What We Can Take Away From the Report
All this data about world happiness is great, but how can we apply some of the lessons from the research to our own little lives? Here are six things the happiest people have in common:
- A sense of purpose: You don't have to be Bill Gates to find purpose in life. Simply having a purpose can make life more fulfilling. Maybe that's being a mother, or a file clerk, as Cadow was in college: "There's some satisfaction in that," she says, "because everything's filed and neat, and you're helping people. If you have the right mindset, you can feel you're important in any job."
- Great relationships: Having good connections with friends and loved ones and "people who make you laugh" is a big contributor to happiness, says Cadow. "I work with so many people who have it all, but don't have important relationships." In other words, worry a bit less about how much you have, and invest more in who you have.
- Religion and spirituality: "Maybe it's the hopefulness, maybe it's prayer, or maybe it's the people in the church, synagogue or any house of worship," says Cadow. "Believing in a higher power/God, that helps."
- A less-stressful financial situation: "You can't work on these things like mindfulness and being in the moment if you can't pay your bills," she says. "I work with people who have credit card debt of $100,000 or more and are totally flipped-out. When they do something about it, when they work with a credit counselor or get rid of the high interest rates, they do feel better."

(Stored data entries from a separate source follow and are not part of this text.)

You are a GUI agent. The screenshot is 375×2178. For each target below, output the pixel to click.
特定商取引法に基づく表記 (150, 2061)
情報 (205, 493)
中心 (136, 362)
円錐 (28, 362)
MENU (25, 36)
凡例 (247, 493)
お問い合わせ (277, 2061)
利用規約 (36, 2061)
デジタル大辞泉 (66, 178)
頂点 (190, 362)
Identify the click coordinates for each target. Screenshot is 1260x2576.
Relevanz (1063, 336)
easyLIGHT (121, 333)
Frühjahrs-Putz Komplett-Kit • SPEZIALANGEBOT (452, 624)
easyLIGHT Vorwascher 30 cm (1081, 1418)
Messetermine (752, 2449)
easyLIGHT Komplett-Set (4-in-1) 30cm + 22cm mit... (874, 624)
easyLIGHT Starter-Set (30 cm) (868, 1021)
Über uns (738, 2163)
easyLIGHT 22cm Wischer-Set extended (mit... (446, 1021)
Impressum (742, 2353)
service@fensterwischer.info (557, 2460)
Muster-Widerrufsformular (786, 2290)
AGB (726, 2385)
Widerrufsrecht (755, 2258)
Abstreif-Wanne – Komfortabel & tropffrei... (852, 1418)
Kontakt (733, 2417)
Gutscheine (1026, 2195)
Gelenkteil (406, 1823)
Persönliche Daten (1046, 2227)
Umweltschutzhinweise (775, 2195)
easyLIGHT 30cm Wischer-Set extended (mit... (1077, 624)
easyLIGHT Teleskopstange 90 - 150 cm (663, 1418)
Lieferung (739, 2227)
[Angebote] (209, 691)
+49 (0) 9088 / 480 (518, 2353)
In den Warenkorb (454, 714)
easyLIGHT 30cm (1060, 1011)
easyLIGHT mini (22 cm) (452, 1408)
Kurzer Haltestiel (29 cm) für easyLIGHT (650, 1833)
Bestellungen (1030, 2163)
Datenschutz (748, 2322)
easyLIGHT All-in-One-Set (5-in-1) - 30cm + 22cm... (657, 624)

- A sense of duty: Helping others is a huge way to increase happiness, says Cadow, echoing the report's findings that generosity and happiness are linked. "It can be in the tiniest ways," she says. "It doesn't have to be opening a hospital."
- Gratitude: Feeling thankful for what you do have, rather than pining for what you don't, is a happiness secret of many of the most blissful people you know. "I know some people who carry [a gratitude list] around with them," says Cadow. "You can just have a list on your phone. If you wake up every day and think of a few things, it really does change the course of your day."